▶ The task:
For the word "Given", work out how many lines in the records below contain it and state that count alone.

□ □ □

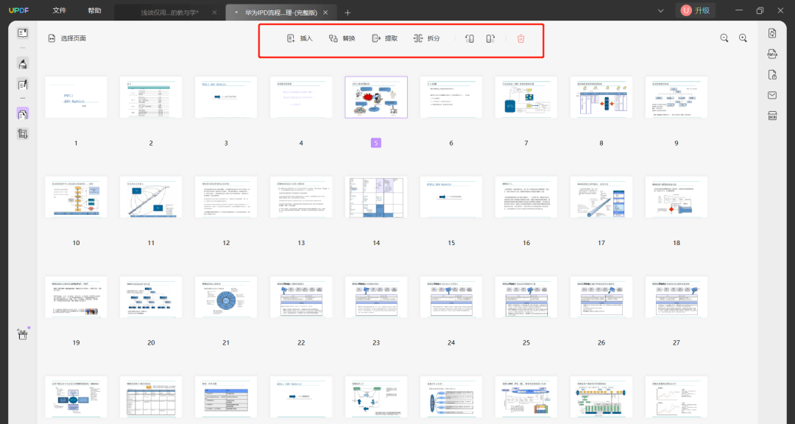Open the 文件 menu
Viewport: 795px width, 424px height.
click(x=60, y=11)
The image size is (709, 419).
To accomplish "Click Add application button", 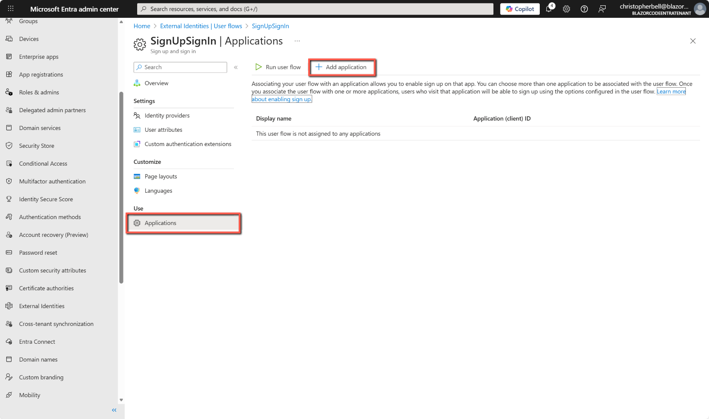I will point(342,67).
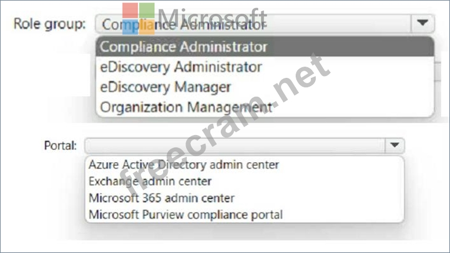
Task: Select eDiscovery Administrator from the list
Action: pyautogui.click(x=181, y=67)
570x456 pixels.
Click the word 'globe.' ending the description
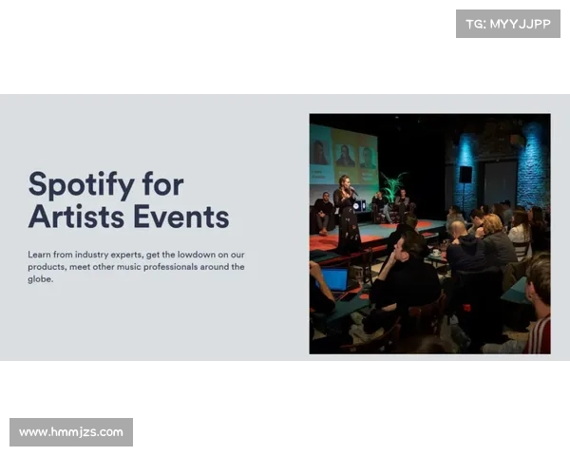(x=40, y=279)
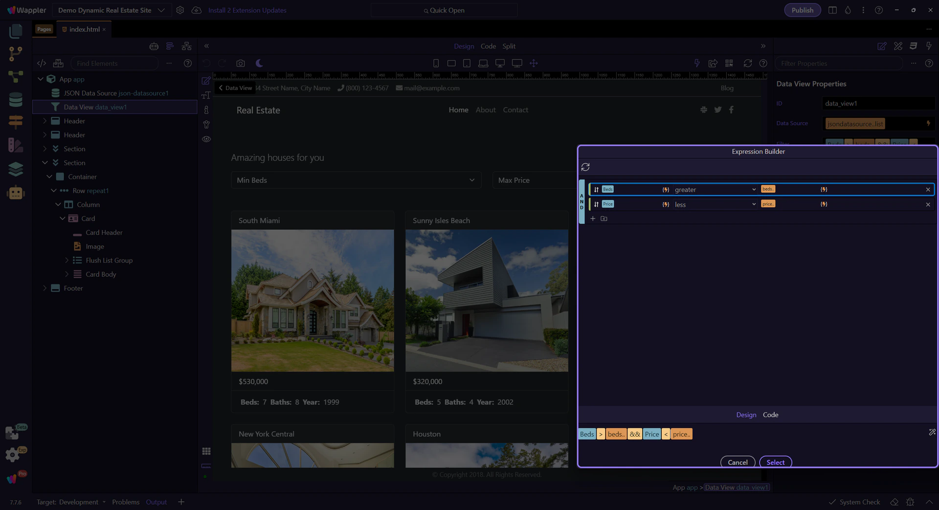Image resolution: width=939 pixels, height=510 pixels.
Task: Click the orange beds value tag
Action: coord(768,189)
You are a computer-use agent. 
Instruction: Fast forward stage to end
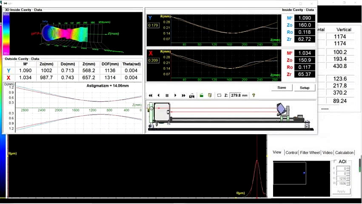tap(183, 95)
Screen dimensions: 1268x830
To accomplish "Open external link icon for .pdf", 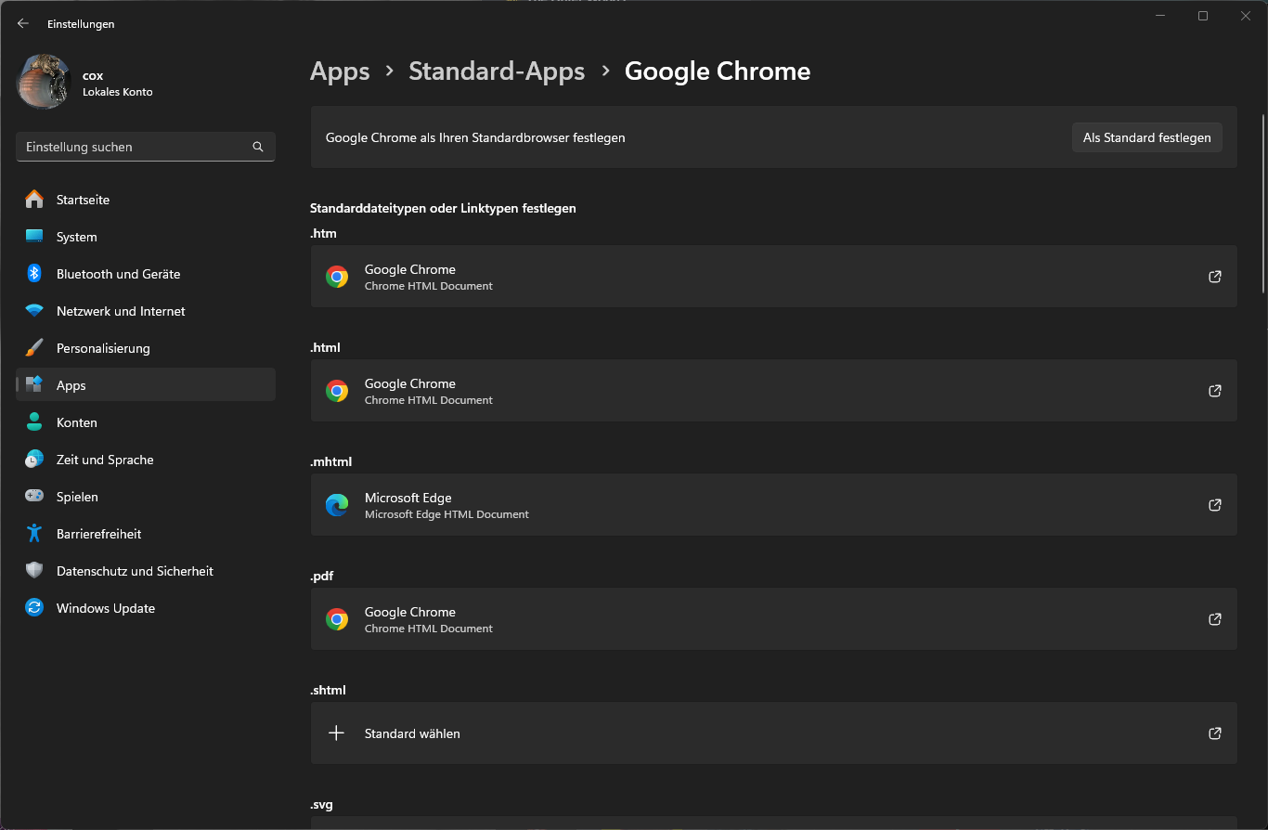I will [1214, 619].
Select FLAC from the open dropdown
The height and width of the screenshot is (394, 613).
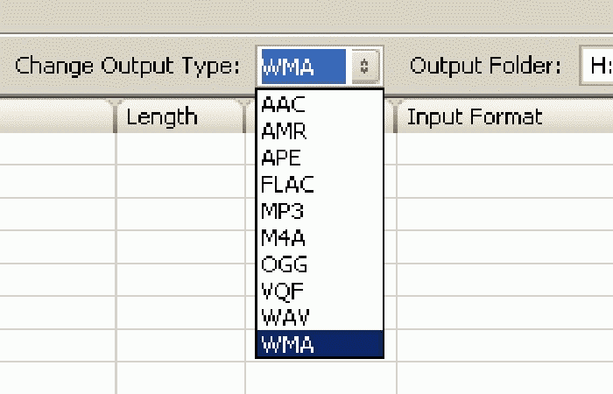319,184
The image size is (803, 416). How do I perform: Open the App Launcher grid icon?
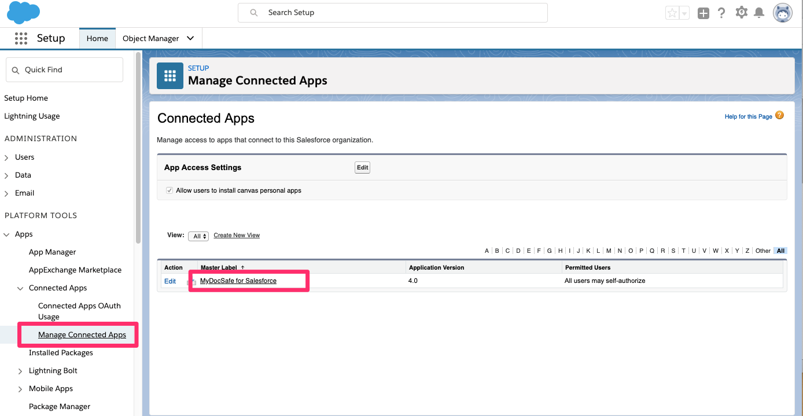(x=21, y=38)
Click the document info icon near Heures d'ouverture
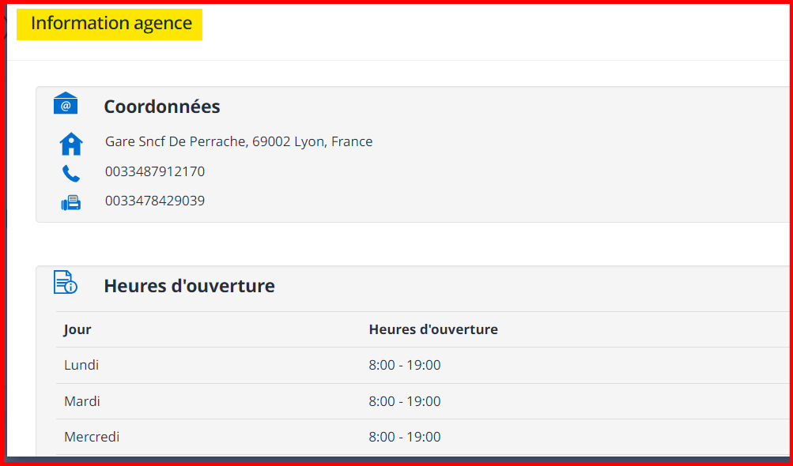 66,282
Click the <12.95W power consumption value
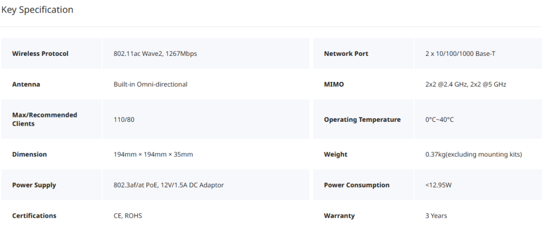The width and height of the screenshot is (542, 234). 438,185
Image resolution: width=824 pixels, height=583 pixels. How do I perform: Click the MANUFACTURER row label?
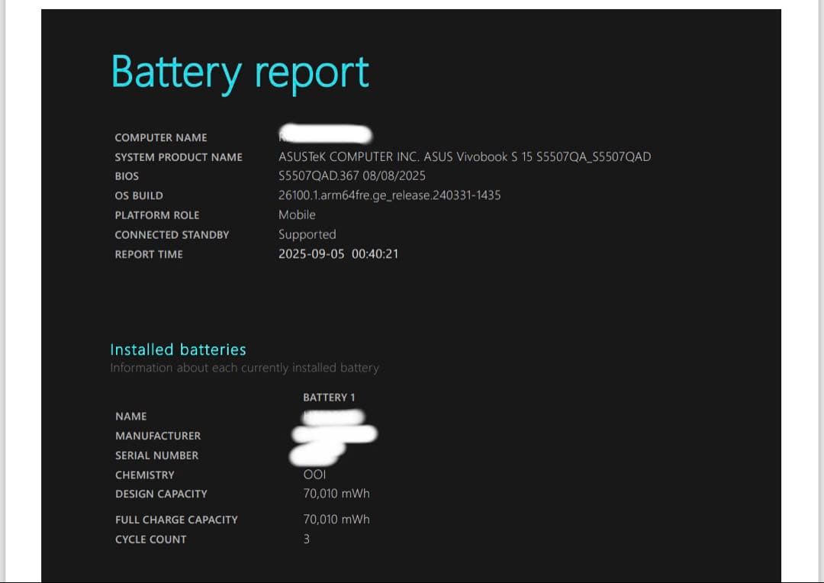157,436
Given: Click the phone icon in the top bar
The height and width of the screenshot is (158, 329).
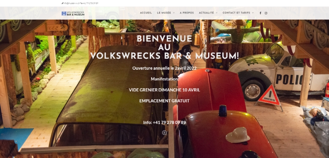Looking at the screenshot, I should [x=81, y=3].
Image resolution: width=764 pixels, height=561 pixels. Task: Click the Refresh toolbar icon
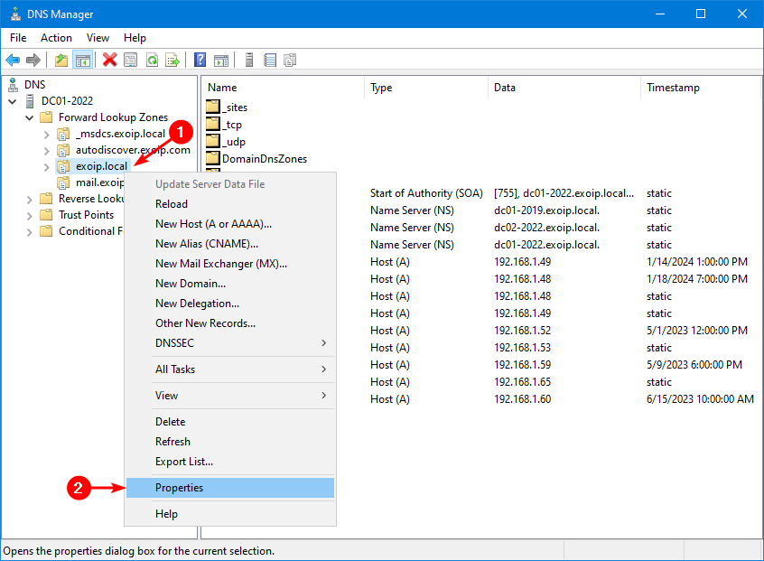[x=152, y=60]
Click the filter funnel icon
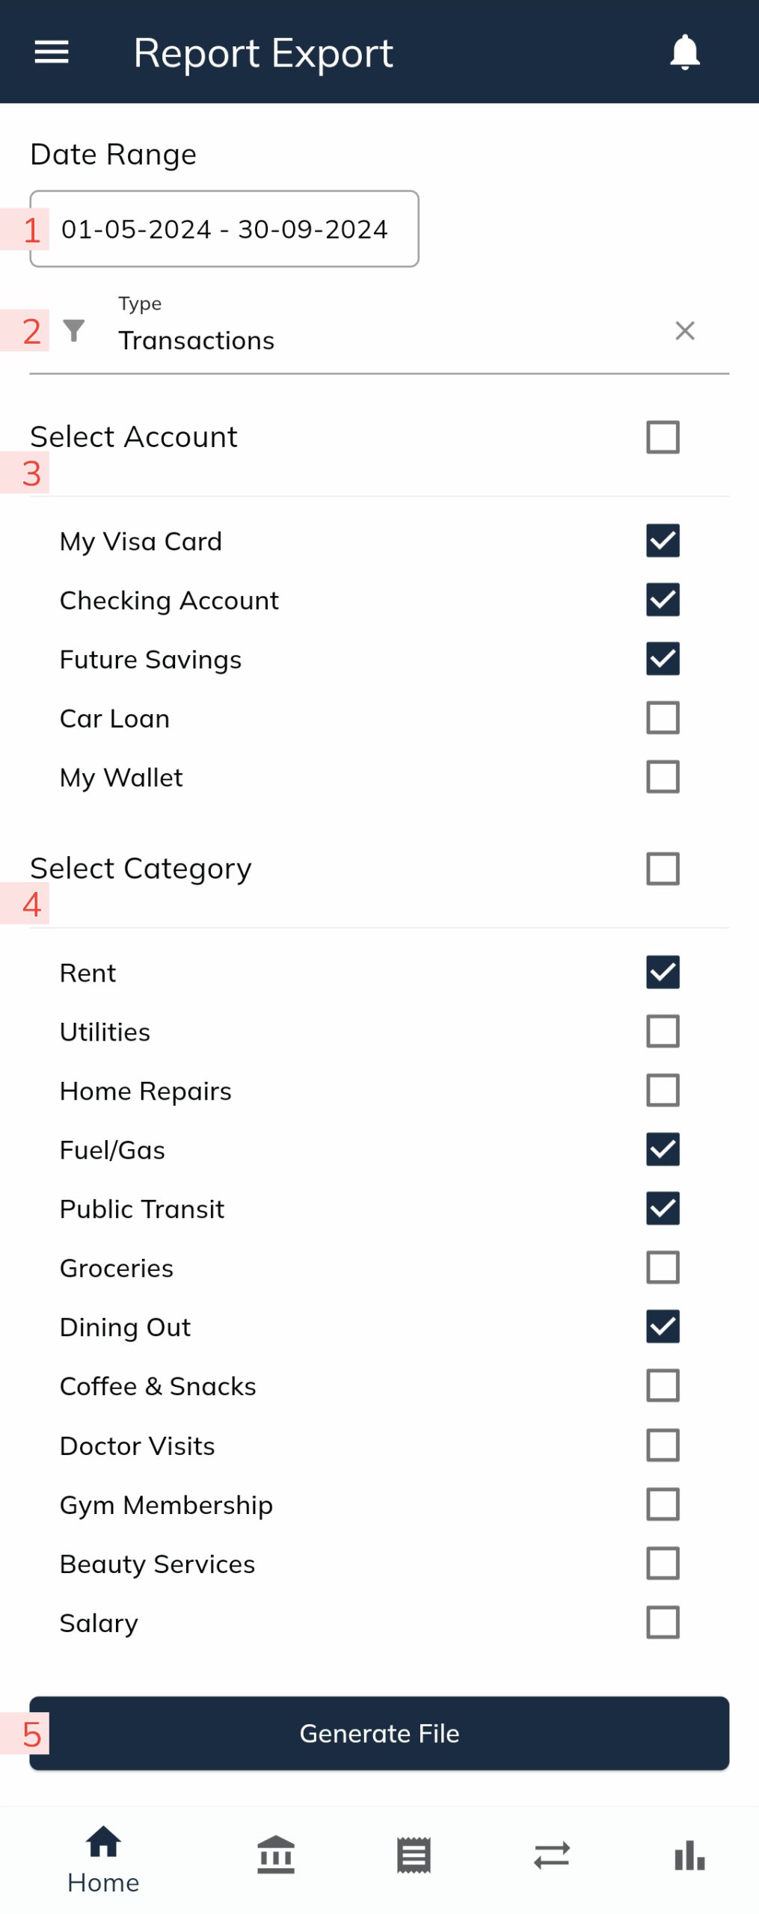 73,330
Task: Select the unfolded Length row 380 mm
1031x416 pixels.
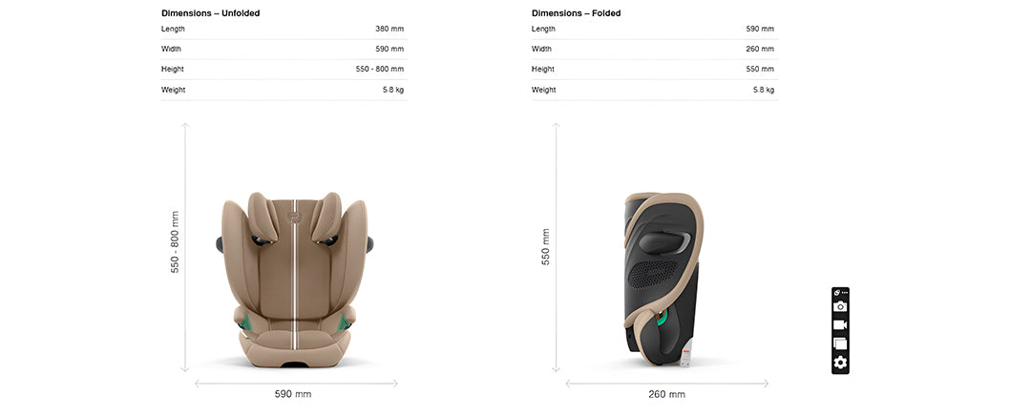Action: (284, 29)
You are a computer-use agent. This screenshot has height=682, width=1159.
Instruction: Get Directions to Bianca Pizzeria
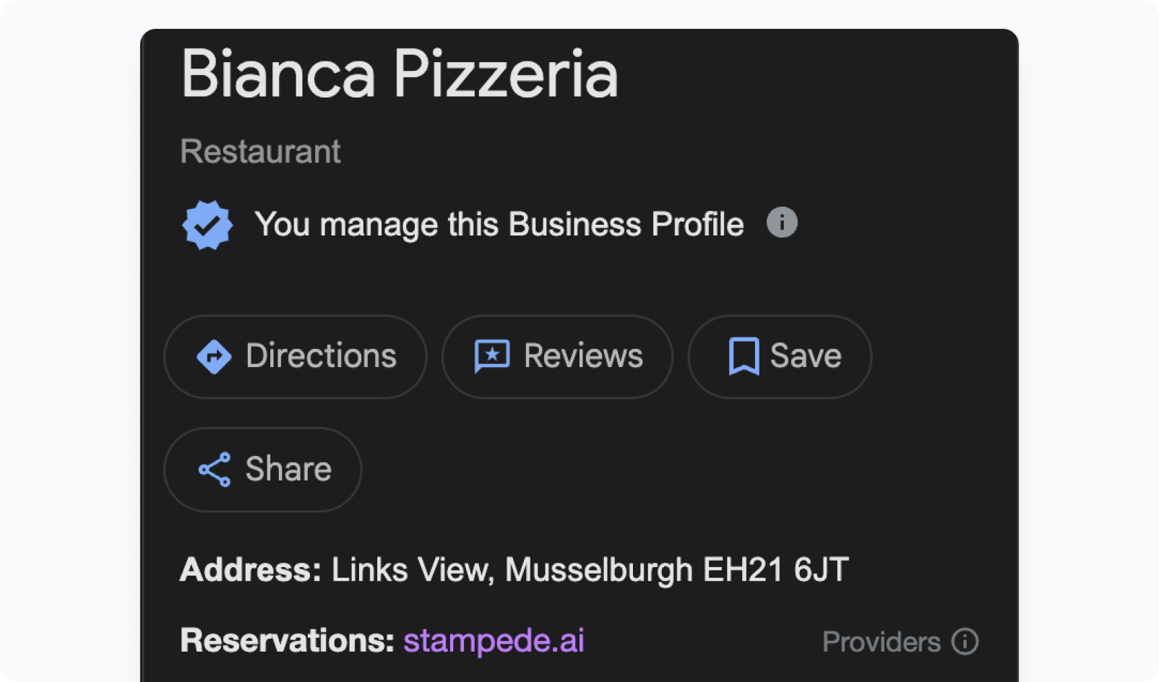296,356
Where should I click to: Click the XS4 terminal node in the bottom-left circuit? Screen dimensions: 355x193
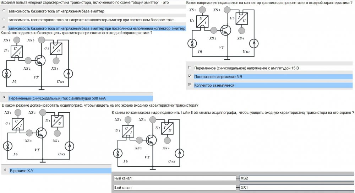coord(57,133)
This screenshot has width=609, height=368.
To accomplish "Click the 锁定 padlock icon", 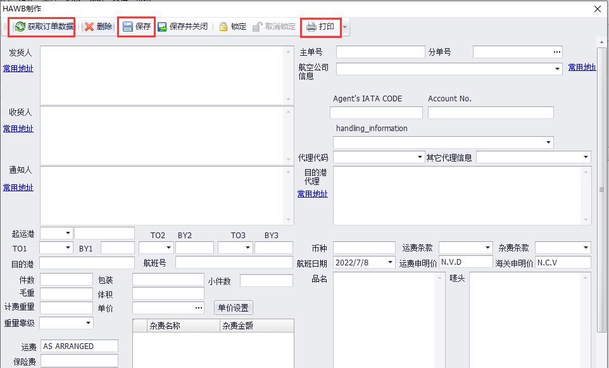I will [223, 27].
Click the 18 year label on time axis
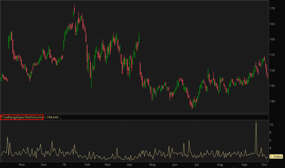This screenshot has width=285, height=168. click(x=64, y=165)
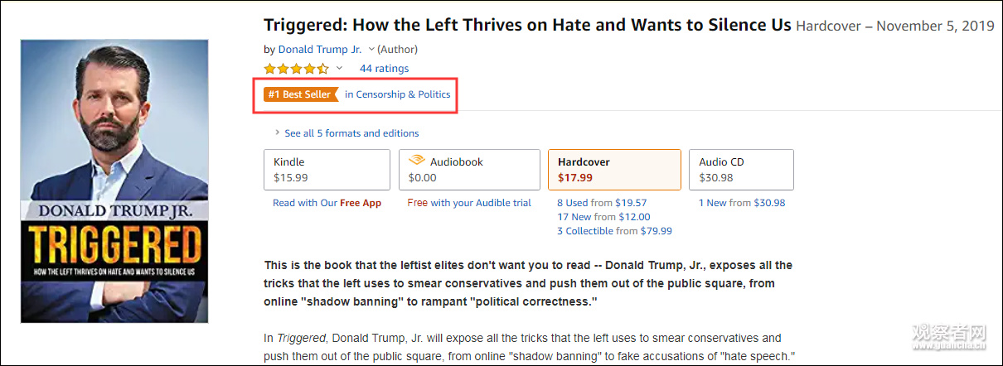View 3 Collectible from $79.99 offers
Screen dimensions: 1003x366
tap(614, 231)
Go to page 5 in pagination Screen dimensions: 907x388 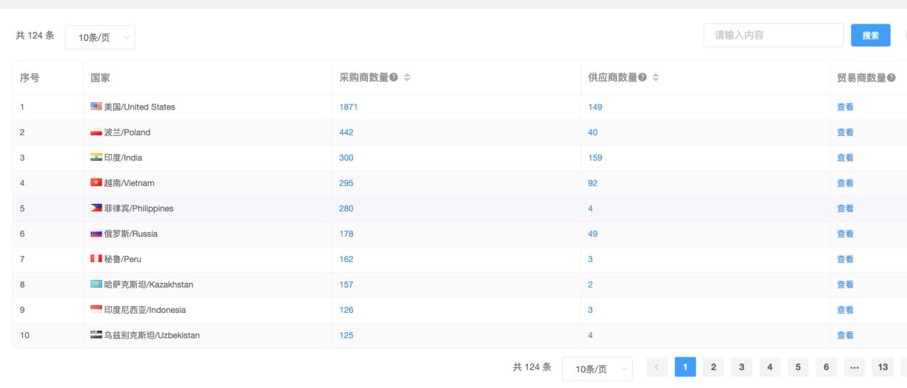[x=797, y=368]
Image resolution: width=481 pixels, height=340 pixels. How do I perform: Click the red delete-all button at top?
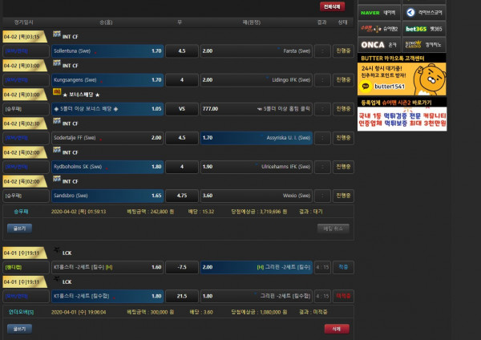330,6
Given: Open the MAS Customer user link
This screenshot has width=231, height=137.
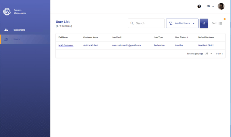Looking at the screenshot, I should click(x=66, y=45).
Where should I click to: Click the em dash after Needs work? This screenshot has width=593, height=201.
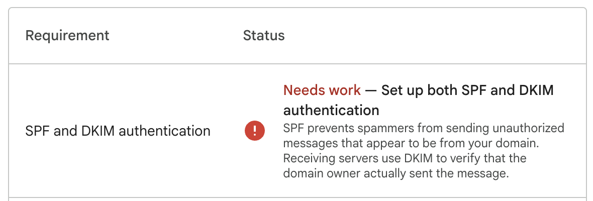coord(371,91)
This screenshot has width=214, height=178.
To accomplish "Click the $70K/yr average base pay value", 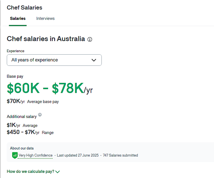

□ □ □

▶ Answer for this exercise:
2